╭─ Excerpt

Skip to main content

CSC 301.01, Class 10: An introduction to trees

Overview

  • Preliminaries
    • Notes and news
    • Upcoming work
    • Extra credit
    • Questions
  • Hash tables: semi-formal analysis
  • Other ways to represent dictionaries
  • Trees

News / Etc.

  • Note: I expect that you follow GNU style guidelines when you submit C code to me. If you don’t know those guidelines, you can find them on the Interweb.
  • Note: You should be using gdb or lldb. I do not want to see code with lots of printfs.
    • Actually, I expect that you would ever use printf for tracing output. Use fprintf (stderr, ...)
  • Cough drops

Upcoming work

  • Read Skiena Chapter 3 for Monday.
  • Assignment 4, due 10:30 p.m. Next Wednesday
    • Implement hash tables in Scheme.
    • Reflect on how to implement sets.

Extra credit (Academic)

  • CS Table, Tuesday, Hacktivism
  • CS Extras, Thursday, Study abroad

Extra credit (Peer)

  • Elephantitus, this weekend. (Grinnell High School and Middle School)
    • High school: West on 8th
    • Middle school: South on East
  • CS Picnic! 5pm today, Merrill park West. (11th and Main)
  • AppDev intro thingy Sunday at 1pm 3919.

╰─

• Given problem 1: In the class notes on trees, which chapter of Skiena is assigned for Monday?
• Given problem 2: Write out the passage of the class notes on trees starting with "News / Etc." and going on through "to implement sets.".
• Given problem 3: Extend the class notes on trees from the point where they stop.

╭─ Material provided

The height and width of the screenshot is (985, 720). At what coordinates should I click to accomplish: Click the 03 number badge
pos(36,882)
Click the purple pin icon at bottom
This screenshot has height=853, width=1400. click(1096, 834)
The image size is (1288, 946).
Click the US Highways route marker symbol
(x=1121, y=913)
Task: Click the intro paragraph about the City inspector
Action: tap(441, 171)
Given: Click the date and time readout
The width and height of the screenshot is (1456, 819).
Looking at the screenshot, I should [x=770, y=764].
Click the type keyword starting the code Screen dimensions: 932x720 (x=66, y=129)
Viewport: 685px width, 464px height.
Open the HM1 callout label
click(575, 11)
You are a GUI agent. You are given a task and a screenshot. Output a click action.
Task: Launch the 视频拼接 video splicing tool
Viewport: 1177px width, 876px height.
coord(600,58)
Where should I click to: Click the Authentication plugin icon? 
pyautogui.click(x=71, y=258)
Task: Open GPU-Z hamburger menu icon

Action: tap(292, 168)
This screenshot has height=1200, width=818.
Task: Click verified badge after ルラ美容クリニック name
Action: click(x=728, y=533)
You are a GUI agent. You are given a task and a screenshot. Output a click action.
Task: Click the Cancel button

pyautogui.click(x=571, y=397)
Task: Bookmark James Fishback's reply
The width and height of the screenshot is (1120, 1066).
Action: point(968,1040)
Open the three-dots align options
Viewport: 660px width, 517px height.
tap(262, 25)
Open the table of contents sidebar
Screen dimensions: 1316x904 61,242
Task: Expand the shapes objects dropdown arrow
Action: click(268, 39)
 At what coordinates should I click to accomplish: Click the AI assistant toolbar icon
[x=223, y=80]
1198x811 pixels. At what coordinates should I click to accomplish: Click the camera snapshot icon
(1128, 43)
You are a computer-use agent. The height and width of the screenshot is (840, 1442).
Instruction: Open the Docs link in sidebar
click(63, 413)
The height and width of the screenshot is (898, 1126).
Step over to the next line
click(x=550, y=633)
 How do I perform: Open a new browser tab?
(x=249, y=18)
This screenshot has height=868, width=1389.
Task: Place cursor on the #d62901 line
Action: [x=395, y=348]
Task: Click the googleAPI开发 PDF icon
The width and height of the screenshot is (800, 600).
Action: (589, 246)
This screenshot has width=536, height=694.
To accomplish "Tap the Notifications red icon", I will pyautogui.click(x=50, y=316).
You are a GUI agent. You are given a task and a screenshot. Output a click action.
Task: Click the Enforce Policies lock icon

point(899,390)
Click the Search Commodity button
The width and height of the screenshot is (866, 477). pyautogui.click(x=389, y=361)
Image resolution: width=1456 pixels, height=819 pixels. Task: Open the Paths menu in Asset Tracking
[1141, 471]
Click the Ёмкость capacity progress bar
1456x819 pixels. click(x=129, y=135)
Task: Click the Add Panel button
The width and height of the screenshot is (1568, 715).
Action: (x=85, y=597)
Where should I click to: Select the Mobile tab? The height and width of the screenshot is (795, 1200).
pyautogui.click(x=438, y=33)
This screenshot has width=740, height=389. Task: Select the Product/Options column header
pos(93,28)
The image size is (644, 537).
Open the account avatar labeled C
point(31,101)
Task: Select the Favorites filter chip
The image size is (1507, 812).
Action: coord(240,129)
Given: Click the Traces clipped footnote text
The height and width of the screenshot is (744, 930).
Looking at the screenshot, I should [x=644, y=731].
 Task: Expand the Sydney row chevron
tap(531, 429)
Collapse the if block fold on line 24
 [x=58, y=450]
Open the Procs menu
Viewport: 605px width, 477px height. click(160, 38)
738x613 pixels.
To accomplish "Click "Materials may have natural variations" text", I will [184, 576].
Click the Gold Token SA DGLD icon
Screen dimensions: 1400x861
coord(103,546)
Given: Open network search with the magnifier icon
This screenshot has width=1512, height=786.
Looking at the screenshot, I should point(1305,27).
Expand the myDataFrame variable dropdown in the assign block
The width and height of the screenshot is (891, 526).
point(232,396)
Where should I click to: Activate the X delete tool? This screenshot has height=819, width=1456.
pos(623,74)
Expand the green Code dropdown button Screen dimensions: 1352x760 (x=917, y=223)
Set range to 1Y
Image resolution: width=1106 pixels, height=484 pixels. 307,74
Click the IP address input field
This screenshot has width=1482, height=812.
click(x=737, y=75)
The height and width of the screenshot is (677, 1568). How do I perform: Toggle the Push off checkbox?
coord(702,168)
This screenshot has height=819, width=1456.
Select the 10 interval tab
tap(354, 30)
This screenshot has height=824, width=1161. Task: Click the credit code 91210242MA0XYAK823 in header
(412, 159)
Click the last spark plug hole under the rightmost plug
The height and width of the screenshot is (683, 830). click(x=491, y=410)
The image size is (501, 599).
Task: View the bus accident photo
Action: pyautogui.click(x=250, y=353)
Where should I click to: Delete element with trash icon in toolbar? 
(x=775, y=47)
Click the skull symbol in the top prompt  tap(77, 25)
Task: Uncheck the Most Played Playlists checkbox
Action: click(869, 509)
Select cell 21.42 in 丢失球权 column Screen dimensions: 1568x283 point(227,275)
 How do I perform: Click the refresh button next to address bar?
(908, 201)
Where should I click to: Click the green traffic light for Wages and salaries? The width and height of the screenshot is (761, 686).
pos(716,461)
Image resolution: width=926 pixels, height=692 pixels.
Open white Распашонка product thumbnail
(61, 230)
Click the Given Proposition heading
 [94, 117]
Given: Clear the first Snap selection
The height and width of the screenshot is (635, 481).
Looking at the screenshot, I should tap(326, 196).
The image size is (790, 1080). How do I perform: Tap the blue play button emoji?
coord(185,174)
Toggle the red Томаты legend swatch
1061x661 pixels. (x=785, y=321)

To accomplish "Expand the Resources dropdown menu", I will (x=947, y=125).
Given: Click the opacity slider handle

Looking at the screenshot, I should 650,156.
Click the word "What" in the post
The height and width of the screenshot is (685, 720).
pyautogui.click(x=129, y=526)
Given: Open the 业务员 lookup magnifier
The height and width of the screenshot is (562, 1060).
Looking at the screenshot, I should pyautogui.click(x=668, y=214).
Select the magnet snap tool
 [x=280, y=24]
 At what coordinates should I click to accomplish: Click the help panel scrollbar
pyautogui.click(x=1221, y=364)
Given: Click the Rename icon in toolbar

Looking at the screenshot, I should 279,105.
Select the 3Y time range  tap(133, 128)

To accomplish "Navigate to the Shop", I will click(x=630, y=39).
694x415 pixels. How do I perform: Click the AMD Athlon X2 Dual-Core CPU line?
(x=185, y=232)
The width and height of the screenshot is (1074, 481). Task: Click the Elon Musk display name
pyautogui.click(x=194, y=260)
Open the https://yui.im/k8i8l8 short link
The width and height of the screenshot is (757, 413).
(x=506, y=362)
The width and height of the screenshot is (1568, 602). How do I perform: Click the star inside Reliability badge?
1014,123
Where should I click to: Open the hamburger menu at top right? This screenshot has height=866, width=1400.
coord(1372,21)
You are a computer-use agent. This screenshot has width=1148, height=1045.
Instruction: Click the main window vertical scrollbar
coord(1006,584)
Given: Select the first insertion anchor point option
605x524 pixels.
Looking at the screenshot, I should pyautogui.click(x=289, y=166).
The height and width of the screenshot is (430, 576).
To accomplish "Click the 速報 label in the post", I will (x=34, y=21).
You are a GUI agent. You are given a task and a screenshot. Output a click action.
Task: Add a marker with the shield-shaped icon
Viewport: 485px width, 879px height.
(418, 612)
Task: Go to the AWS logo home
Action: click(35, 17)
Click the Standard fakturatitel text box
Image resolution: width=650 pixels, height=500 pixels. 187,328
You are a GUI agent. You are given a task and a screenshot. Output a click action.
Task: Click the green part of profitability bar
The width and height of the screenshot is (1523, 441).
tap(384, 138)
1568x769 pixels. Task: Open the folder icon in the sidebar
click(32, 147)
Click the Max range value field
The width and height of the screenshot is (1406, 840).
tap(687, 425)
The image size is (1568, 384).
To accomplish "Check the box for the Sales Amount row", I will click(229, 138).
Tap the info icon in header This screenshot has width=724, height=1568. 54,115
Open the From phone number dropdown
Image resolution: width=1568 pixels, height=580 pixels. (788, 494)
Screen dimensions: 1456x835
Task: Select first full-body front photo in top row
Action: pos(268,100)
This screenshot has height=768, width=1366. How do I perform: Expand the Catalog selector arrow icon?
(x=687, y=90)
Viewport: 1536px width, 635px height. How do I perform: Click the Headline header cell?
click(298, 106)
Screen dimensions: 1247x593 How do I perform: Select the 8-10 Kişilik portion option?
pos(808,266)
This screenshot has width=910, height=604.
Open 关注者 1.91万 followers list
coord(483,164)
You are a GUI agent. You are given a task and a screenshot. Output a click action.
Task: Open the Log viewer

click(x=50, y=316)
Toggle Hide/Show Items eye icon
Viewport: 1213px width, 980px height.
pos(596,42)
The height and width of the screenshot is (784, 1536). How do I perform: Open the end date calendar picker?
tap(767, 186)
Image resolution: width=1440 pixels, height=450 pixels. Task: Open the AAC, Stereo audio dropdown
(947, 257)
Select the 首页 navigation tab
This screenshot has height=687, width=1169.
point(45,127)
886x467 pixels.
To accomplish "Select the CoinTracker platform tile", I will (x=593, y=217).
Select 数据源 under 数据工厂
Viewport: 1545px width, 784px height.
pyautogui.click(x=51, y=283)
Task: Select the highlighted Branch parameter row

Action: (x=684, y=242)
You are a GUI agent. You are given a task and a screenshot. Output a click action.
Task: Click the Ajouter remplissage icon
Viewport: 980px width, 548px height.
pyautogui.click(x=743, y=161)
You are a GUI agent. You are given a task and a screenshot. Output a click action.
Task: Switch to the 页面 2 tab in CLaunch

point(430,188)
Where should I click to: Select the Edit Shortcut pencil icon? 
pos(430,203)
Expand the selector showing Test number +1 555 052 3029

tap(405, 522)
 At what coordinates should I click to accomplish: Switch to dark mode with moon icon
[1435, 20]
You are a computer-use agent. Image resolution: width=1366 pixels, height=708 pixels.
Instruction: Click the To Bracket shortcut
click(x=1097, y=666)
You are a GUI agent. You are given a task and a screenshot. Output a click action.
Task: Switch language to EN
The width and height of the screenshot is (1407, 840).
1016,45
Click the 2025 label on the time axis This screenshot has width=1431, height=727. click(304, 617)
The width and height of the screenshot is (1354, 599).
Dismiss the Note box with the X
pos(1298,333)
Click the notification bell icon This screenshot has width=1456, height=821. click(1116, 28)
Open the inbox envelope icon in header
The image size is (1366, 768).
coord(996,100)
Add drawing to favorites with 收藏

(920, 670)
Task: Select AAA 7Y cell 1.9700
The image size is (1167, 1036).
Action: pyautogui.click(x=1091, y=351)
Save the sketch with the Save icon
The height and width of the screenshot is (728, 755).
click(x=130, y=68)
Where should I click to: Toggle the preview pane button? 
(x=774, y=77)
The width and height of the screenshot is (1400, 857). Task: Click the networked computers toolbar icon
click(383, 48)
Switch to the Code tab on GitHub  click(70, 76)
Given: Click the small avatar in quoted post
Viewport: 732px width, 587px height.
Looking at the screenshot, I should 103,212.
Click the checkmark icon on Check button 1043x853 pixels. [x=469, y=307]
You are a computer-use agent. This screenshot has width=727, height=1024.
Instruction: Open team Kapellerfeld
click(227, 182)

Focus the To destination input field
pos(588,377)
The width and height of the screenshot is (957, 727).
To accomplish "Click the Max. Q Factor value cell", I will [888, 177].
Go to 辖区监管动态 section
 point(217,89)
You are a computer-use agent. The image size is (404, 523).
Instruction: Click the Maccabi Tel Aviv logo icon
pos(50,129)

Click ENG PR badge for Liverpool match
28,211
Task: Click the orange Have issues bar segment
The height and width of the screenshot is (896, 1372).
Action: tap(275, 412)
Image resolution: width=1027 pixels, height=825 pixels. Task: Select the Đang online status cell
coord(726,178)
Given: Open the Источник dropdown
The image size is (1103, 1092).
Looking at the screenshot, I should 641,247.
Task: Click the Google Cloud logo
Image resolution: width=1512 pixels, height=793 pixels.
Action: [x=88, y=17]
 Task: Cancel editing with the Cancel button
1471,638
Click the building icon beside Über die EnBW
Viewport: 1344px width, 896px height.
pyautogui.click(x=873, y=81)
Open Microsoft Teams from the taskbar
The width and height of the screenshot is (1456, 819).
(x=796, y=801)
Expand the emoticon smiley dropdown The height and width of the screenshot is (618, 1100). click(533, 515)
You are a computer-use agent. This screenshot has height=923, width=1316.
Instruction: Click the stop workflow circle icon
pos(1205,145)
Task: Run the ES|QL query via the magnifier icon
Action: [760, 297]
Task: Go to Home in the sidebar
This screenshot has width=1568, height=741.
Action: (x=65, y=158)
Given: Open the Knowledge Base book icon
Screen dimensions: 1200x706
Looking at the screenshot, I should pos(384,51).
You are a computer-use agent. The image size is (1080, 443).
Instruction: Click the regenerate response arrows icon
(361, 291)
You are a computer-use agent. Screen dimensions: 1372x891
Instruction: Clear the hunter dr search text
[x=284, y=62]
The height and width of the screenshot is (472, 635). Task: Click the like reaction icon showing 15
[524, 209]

╰─

• Written reply 1: Chapter 3

• Written reply 2:
News / Etc.

  • Note: I expect that you follow GNU style guidelines when you submit C code to me. If you don’t know those guidelines, you can find them on the Interweb.
  • Note: You should be using gdb or lldb. I do not want to see code with lots of printfs.
    • Actually, I expect that you would ever use printf for tracing output. Use fprintf (stderr, ...)
  • Cough drops

Upcoming work

  • Read Skiena Chapter 3 for Monday.
  • Assignment 4, due 10:30 p.m. Next Wednesday
    • Implement hash tables in Scheme.
    • Reflect on how to implement sets.

• Written reply 3:
Extra Credit (Misc)

  • Brazillian Jiu Jitsu Club, Saturday (2017-09-16) 5 PM to 6:30 PM in the Bear Multipurpose Dance Studio

Other good things

  • Take care of yourselves and those around you.

Friday PSA

  • Don’t feel pressure. The choices you make can/should be your own.
  • Consent is absolutely, positively, necessary.
  • Embrace self-gov!

Questions

Hash tables: semi-formal analysis

A hash table is a data structure that implements dictionaries.

  • We store key/value pairs in an array.
  • To store a key/value pair, we compute a “hash” of the key (a function from the key to a number). The key/value pair goes in that hash % array size.
  • To look up a value by key, we compute a “hash” of the key and look in the corresponding index (see previous step)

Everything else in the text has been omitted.